As for real assets, so much is about interest rates. Nothing will put downward pressure on stocks, bond holdings, and real estate like the 10 year yield continuing to climb. The Fed could be in a very tricky place come May.
Regarding the real estate ride, i agree, the ride down from 14% [in 1980, like everyone else that was scrambling to get in to move up to that statement 2nd purchase house in their life at that time, I was writing 14% interest only real estate contracts with a 5 year balloon payment in order to buy] has been spectacular because there is an inverse relationship of affordability tied to real estate that makes it seem like real estate ALWAYS goes up no matter what.
The problem as @HFNY and many others have stated, is that what we have seen is a steadily decreasing 10 and 30 year treasury bond rate [which has steadily improved affordability in terms of inflated dollars] that is the proxy for being able to pass through and lay off risk via mortgage backed bonds ever since the peak in 1980.

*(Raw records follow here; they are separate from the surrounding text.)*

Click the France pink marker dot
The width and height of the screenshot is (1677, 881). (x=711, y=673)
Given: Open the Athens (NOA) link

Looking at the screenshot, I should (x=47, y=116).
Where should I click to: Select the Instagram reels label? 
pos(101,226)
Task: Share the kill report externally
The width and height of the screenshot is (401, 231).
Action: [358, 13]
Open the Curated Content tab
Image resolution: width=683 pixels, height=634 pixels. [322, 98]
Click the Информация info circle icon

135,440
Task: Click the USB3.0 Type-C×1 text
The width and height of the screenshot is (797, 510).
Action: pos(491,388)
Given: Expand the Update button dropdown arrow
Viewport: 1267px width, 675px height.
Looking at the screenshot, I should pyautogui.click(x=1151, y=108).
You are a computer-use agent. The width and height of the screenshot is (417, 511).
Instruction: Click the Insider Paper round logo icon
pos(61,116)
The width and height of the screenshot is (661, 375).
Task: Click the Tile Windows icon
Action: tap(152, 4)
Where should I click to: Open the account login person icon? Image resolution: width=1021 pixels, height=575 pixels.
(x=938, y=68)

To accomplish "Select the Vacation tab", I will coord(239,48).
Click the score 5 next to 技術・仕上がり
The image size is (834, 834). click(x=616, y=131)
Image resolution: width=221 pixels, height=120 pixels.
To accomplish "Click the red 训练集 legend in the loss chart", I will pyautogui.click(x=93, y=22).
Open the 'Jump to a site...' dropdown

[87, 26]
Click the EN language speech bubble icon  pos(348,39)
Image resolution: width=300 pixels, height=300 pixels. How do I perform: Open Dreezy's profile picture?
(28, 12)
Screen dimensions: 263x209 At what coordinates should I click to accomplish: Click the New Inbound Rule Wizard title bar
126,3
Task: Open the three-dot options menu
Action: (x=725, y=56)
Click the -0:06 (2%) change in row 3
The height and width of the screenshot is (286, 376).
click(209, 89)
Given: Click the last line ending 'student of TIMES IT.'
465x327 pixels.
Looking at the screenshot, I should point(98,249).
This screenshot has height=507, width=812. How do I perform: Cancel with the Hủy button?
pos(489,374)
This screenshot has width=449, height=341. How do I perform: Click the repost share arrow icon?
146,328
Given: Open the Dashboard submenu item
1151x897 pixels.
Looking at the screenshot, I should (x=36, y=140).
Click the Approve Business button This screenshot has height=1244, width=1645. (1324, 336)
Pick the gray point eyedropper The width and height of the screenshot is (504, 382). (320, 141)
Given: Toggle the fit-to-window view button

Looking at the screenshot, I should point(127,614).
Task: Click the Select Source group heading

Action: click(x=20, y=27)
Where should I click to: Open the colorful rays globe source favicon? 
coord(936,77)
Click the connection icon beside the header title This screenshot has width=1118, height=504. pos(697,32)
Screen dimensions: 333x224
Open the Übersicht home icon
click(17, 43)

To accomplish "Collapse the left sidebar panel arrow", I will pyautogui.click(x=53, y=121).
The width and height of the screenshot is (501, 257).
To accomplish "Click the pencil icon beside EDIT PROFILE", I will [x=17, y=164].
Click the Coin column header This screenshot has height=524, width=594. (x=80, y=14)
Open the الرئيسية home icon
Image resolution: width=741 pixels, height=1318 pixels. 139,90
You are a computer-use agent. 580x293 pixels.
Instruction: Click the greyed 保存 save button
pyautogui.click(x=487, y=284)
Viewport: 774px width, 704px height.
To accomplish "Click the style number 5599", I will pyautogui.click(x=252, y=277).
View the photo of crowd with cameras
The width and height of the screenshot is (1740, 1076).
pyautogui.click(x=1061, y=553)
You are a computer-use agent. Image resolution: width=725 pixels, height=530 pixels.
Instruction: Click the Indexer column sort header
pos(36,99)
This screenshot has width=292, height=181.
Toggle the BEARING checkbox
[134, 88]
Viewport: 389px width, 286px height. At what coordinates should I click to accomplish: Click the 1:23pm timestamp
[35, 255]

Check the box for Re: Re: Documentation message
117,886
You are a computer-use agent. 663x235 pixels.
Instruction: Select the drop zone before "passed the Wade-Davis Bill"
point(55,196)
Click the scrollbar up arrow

The fact that the inverse relationship between the rising prices due to increased buying power per dollar is an automatic phenomenon has created the inherently false impression that real estate is always a safe haven for assets that you need to continue to grow to protect capital and maintain liquidity. For the last 40 years Western culture has grown up with the fact that this is a law of physics, and in more modern times have believed through observation that the real estate they own is an ATM that allows them to refinance and pull out equity capital as needed in order to shoulder tougher times.
This available liquidity has been an often underappreciated key driving force behind our increasing personal and collective Gross Domestic Product. Simply put, we take it for granted that it will always be that way. This is the greater fool theory at work in its full expression.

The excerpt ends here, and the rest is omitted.